Aku memang tidak pernah menceritakan detail apapun tentang apa yang terjadi malam itu, karena memang tidak ingin.
"Apa maksudmu? Sudah jelas aku menolak Zeno malam itu"
Aku membuang muka untuk menghindari pandangan Oscar. Percayalah, mata Oscar berbahaya jika kau ingin menyembunyikan sesuatu.
"Well, it's nothing like explanation to me. Setahuku seharusnya hanya Zeno yang sedih karena kau yang menolaknya. Bagaimana mungkin justru kau ikut menangis darah malam itu!" katanya lagi dengan berlebihan, karena jelas aku tidak menangis darah.
Aku menarik nafas panjang untuk kesekian kalinya. Mungkin ini waktunya untuk menceritakan semua apa yang kurasakan sebenarnya kepada Oscar. No where to run.
"Aku sebenarnya juga tak tahu harus memulai darimana untuk menjelaskan ini, karena aku sendiri tidak mengerti bagaimana mungkin ini terjadi " kataku dengan pahit.
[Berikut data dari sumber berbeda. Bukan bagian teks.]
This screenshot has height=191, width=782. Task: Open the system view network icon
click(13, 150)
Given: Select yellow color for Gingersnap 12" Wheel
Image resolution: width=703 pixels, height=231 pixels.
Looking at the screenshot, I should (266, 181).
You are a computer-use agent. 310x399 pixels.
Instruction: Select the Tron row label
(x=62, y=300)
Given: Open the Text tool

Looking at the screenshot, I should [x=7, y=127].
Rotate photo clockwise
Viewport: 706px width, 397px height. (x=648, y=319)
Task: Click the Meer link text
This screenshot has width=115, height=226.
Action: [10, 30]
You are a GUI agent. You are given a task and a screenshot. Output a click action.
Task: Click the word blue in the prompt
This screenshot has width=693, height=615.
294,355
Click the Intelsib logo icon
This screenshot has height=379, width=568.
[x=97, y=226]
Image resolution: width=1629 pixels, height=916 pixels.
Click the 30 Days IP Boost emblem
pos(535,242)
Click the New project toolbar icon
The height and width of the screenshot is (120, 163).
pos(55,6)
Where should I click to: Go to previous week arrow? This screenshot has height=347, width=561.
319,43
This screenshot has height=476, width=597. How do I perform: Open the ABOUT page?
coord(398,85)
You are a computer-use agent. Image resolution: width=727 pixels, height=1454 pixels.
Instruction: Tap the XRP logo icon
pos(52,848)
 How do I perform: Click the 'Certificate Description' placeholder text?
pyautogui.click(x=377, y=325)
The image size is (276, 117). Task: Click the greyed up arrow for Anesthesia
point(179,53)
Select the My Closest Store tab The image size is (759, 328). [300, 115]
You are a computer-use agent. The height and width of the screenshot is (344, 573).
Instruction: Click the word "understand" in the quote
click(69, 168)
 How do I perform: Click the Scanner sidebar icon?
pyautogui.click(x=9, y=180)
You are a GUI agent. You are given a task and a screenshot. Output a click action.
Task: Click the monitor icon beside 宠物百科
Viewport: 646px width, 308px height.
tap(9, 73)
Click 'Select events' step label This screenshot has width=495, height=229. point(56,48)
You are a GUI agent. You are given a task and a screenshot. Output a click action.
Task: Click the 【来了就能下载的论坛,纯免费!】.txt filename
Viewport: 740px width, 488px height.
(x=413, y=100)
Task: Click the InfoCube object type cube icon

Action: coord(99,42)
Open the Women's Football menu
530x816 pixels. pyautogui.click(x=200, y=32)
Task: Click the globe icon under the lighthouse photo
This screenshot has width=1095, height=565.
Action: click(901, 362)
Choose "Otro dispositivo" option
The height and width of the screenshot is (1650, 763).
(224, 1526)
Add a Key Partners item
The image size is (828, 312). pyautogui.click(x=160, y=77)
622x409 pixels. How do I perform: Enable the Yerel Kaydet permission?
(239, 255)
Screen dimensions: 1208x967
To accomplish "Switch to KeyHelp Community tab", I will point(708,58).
Ya.. bagaimana cara aku menjelaskan sesuatu yang juga membuatku bingung?
"Try me"kata Oscar pendek dengan nada memerintah. Kau akan menyesalinya, batinku.
Aku akhirnya menceritakan padanya apa yang sebenarnya kurasakan saat itu. Tapi ada satu bagian yang tetap aku rahasiakan. Memori berkabut itu,aku masih tidak ingin menceritakan itu padanya.
Setelah beberapa saat mendengarkan ceritaku, Oscar hanya terdiam sambil mengerutkan kening.
"Maksudmu, kau sebenarnya menyukai Zeno, tetapi kau tidak ingin bersamanya?" Oscar , mengambil kesimpulan, walau terdengar ragu.
"Kurang lebih seperti itu" jawabku, dengan nada yang tak kalah ragu.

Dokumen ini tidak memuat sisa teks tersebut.